Смирен нарисовал его перед мысленным взором. То было славное, необычно теплое лето, с медвяными ароматами цветов в монастырском саду, с запахом горячего хлеба, с простым, но обильным угощением для паломников на длинных столах, которые вынесли во двор под деревья. Работники же расселись прямо на траве. Смирен украдкой наблюдал за своим трудником — как тот ест и смеется, перекидывается шутками с товарищами, щурясь от солнца, бросает на Смирена мимолетные взгляды. Смирен помнил, что удивился его ровным белым зубам — редкость для здешних краев; когда он улыбался, казалось, что зубов у него больше, чем надо. А кроме них не было в труднике ничего красивого — но Смирену нравилось на него смотреть.

Лежа в темноте, Смирен представил, как тот, улыбаясь ему, стягивает с себя рубаху, обнажая поджарое жилистое тело; на шее на простом шнуре покачивается железное Око Господне. Он со смехом подхватывает Смирена и валит на спину. Смирен чувствует ладонью клеймо у него на спине. Трудник целует его губы, шею, скользит ниже, прихватывая зубами кожу.

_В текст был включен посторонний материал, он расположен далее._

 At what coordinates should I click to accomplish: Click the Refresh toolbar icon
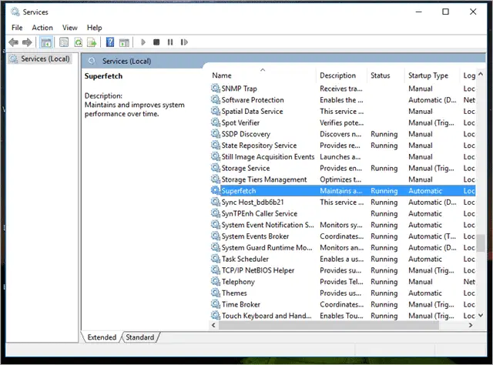click(x=78, y=42)
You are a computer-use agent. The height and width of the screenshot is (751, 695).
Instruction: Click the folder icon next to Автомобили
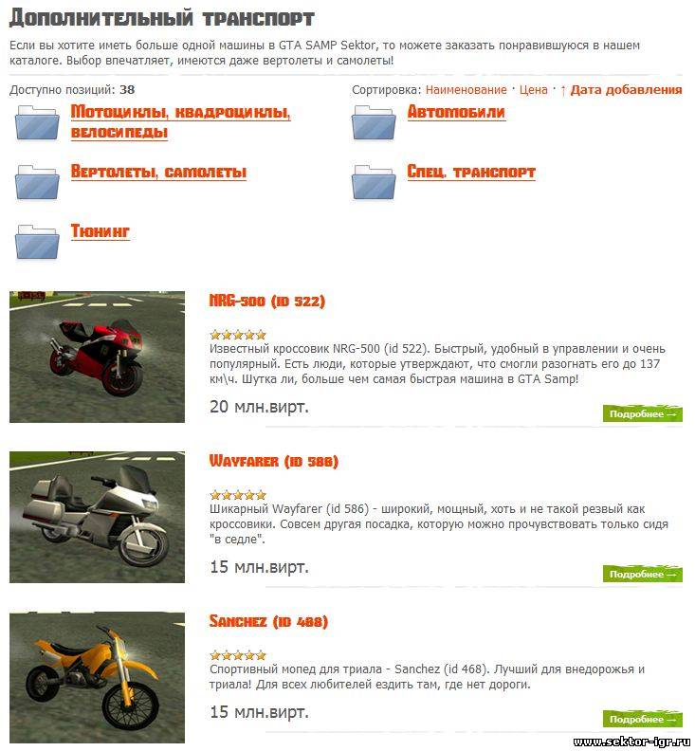click(374, 122)
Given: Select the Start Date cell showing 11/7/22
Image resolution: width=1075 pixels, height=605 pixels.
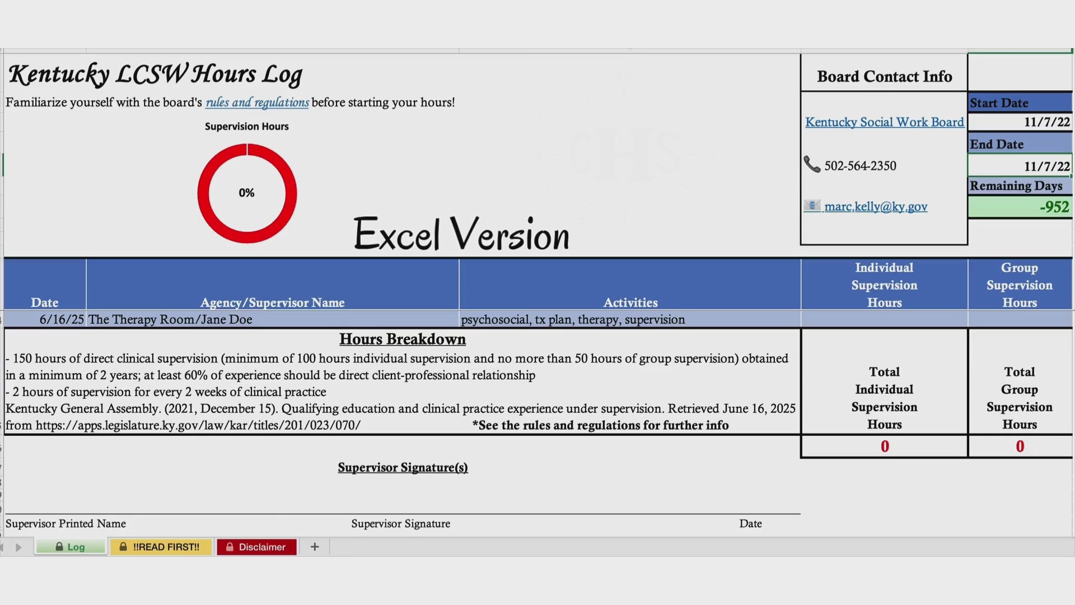Looking at the screenshot, I should tap(1020, 122).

Одним ловким движением — он ловок во всем — оказывается у Смирена между ног и берет у него в рот. Конечно, он и в этом мастак, — даже со всеми его зубами, которых как будто слишком много. Сосет и поглядывает на Смирена смеющимися глазами… Наверное, с лесорубом не было бы так легко. Он такой исполин — страшно представить, каково из себя его мужское естество. Смирен бы, верно, дышать не мог. Давился бы, упираясь носом в густые паховые волосы, а лесоруб держал бы его голову и беспощадно сношал его в горло…

Смирен еле подавил стон, брызгая спермой себе на руку. Не открывая глаз, он вытянул из-под себя одеяло, завернулся с головой и провалился в сон.